# [WORK ORDER]
Task for the records below: repeat the line containing "Add Floor-standing speaker, large to room" and every line after it, exactly and with nothing else, but leave out the pictures.

[AVAILABLE DATA — start]

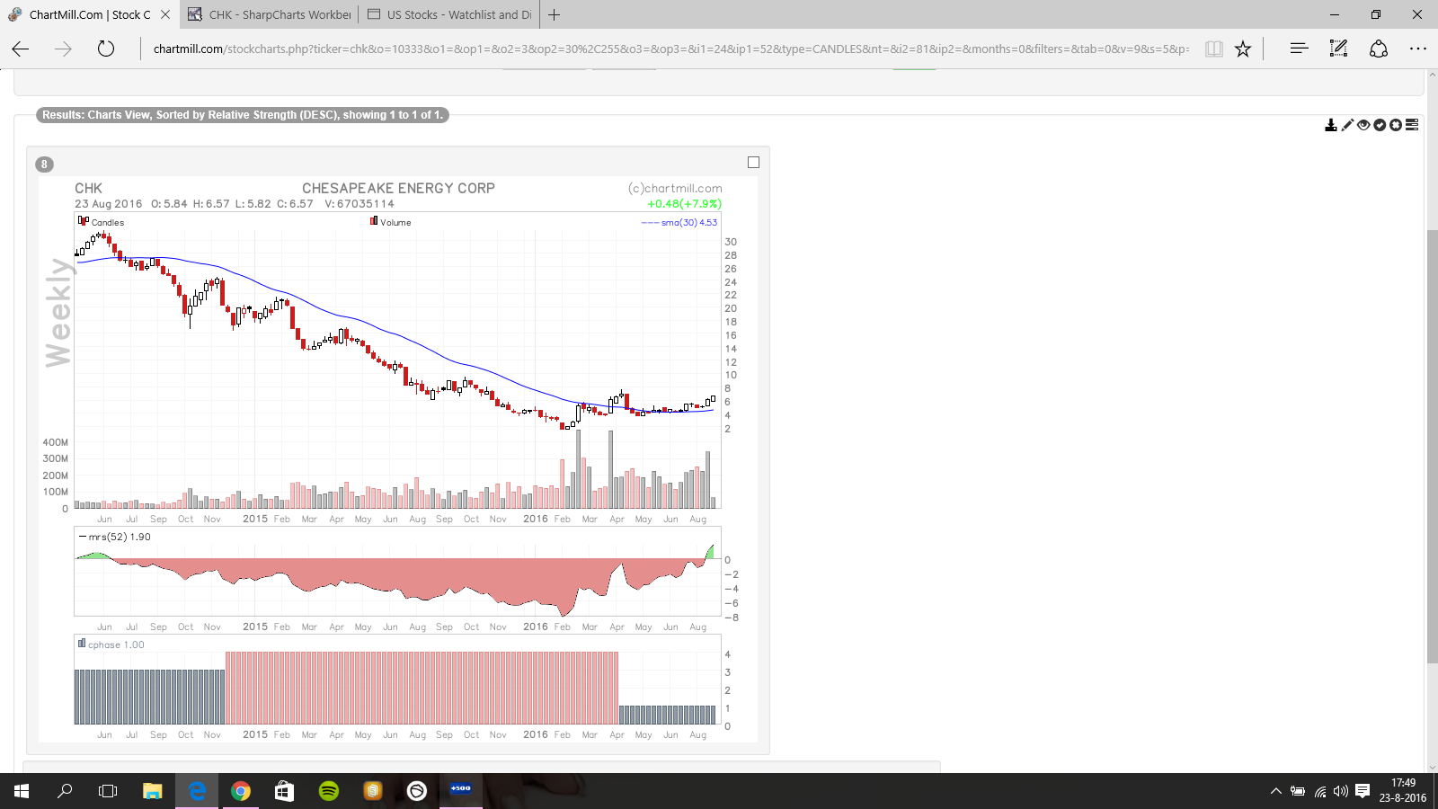
Task: Switch to CHK - SharpCharts Workbench tab
Action: pos(270,15)
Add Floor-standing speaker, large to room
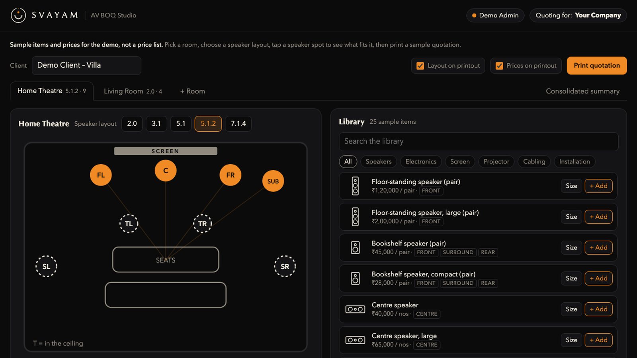Screen dimensions: 637x358 [598, 217]
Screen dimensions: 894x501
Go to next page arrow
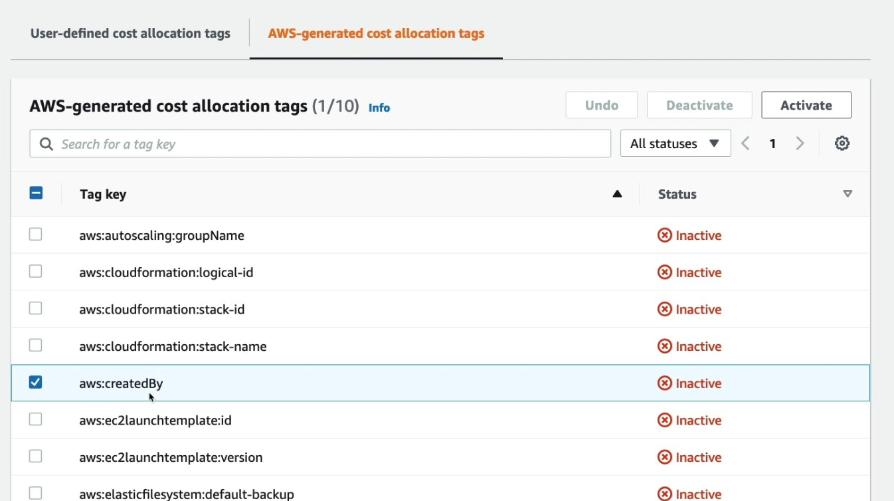pos(800,144)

[AVAILABLE DATA — finish]

# [RESPONSE AREA]
Add Floor-standing speaker, large to room
Screen dimensions: 637x358 [598, 217]
Screen dimensions: 894x501
Go to next page arrow
pos(800,144)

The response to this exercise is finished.